Dataset entries:
= Beginning of Section =

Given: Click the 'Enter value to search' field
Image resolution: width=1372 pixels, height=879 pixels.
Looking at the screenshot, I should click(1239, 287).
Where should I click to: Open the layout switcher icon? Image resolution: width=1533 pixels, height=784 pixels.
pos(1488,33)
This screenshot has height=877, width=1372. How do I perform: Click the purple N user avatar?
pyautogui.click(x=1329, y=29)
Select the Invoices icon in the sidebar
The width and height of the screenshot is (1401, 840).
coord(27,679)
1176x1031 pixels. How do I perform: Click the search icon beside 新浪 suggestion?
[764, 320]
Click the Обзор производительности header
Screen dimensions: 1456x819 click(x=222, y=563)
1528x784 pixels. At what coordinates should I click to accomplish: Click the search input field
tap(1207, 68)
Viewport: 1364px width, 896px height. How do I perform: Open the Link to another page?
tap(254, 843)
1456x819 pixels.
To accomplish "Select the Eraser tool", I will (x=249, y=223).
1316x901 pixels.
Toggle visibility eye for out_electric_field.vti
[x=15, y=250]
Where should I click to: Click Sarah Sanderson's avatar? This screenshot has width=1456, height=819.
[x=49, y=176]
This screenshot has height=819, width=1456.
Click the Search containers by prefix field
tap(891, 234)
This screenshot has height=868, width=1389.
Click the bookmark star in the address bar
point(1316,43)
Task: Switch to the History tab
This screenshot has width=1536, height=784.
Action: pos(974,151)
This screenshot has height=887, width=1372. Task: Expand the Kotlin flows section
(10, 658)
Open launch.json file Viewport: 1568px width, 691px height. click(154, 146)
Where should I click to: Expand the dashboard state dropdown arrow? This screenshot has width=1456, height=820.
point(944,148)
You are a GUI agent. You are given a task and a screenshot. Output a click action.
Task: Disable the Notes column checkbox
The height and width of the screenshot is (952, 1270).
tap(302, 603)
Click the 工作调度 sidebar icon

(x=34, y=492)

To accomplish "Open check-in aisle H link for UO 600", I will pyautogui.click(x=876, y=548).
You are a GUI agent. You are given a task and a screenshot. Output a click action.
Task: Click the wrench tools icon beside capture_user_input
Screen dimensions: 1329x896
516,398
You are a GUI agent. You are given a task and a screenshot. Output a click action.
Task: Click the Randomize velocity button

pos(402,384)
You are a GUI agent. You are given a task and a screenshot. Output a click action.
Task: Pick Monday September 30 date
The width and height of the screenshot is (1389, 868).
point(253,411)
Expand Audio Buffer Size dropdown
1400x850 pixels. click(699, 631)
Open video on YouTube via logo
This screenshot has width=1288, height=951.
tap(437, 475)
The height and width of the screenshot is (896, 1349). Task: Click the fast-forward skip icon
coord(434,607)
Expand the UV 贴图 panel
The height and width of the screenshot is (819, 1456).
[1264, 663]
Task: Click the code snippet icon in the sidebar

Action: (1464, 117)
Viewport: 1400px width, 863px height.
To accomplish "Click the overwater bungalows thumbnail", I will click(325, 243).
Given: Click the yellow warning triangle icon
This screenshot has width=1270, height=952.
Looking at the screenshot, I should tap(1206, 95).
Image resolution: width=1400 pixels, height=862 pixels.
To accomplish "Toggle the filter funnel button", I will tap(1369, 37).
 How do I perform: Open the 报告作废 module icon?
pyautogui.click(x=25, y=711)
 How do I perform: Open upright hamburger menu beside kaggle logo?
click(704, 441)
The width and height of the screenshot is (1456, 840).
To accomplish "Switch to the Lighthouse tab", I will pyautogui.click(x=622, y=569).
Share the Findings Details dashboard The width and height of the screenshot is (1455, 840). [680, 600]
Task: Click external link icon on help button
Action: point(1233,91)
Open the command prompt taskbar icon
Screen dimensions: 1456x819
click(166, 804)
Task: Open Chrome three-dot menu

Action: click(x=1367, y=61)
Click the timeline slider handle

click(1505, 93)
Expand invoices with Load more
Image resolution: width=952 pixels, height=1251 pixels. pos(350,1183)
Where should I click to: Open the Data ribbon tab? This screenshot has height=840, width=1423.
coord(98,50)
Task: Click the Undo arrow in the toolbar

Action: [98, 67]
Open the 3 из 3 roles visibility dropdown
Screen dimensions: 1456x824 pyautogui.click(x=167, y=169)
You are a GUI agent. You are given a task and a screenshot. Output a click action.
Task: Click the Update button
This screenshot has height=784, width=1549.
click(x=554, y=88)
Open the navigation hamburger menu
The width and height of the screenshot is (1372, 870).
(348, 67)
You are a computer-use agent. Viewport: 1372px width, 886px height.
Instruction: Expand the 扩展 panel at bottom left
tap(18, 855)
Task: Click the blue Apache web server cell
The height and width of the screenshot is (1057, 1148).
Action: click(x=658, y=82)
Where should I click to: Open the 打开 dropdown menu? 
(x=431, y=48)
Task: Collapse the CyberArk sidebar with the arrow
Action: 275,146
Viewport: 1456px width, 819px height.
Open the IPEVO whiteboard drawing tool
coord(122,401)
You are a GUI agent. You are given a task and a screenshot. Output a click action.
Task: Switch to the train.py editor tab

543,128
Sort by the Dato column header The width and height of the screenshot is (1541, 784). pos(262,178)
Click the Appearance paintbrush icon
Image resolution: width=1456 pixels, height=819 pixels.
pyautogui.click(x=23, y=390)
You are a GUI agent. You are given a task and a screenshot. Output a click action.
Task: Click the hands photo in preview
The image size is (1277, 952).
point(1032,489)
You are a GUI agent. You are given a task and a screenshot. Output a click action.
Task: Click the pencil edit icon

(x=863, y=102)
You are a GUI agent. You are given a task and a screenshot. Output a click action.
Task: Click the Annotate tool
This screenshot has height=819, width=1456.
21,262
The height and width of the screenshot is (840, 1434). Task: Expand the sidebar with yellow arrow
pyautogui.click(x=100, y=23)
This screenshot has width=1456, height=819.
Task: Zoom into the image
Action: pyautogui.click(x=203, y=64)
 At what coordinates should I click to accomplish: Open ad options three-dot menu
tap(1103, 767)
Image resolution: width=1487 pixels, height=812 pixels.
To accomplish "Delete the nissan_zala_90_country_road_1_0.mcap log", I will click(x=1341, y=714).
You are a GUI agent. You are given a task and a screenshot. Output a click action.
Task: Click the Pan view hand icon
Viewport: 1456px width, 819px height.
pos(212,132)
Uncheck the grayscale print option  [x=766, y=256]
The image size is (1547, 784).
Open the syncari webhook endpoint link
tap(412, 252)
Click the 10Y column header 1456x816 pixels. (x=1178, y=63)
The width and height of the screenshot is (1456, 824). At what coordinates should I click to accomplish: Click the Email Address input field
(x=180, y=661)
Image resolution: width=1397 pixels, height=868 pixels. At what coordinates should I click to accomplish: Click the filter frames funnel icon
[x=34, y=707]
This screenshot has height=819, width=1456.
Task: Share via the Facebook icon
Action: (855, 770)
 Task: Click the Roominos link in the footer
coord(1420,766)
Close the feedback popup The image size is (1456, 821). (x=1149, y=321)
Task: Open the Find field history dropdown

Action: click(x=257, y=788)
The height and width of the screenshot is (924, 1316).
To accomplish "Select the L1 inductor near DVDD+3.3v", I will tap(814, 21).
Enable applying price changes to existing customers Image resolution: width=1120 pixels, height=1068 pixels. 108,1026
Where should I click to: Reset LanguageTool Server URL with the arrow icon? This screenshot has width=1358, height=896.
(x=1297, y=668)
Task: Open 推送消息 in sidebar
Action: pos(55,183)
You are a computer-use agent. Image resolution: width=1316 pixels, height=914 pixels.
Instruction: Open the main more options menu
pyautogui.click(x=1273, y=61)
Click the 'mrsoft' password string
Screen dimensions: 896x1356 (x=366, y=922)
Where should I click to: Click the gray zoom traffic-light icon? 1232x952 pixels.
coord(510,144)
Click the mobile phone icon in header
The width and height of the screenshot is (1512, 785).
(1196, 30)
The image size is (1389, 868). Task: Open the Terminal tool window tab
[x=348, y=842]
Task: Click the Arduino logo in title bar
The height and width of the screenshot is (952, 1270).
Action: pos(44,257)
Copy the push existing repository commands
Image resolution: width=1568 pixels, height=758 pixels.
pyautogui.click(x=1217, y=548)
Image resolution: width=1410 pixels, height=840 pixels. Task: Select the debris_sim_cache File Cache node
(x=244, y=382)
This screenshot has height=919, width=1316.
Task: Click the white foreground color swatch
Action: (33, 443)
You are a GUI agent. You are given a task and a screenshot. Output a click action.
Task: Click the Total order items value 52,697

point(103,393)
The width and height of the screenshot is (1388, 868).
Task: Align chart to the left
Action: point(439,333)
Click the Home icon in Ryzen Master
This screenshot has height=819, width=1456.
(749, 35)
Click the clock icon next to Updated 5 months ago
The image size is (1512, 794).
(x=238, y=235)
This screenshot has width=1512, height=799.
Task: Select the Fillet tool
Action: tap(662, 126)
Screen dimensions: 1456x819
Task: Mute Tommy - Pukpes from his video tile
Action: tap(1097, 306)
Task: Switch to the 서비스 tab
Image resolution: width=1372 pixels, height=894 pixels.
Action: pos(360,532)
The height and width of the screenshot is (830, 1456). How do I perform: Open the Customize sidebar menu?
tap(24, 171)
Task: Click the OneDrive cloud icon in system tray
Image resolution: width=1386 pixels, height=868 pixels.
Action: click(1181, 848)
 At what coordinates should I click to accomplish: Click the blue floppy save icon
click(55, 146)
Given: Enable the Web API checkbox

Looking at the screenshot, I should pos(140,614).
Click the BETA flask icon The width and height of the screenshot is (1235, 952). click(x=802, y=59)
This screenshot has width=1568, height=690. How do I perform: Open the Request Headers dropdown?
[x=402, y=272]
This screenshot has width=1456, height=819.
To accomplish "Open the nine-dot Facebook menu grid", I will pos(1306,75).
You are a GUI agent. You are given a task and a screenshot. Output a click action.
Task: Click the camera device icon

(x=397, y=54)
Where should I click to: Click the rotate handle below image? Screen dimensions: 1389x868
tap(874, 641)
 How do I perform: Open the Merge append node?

= End of Section =

Scan the records above for the string "computer", then copy each line where it turns up.

The completed task.
You are a computer-use agent. Viewport: 1372px width, 886px height.
You are a computer-use agent. Image resolution: width=1316 pixels, height=914 pixels.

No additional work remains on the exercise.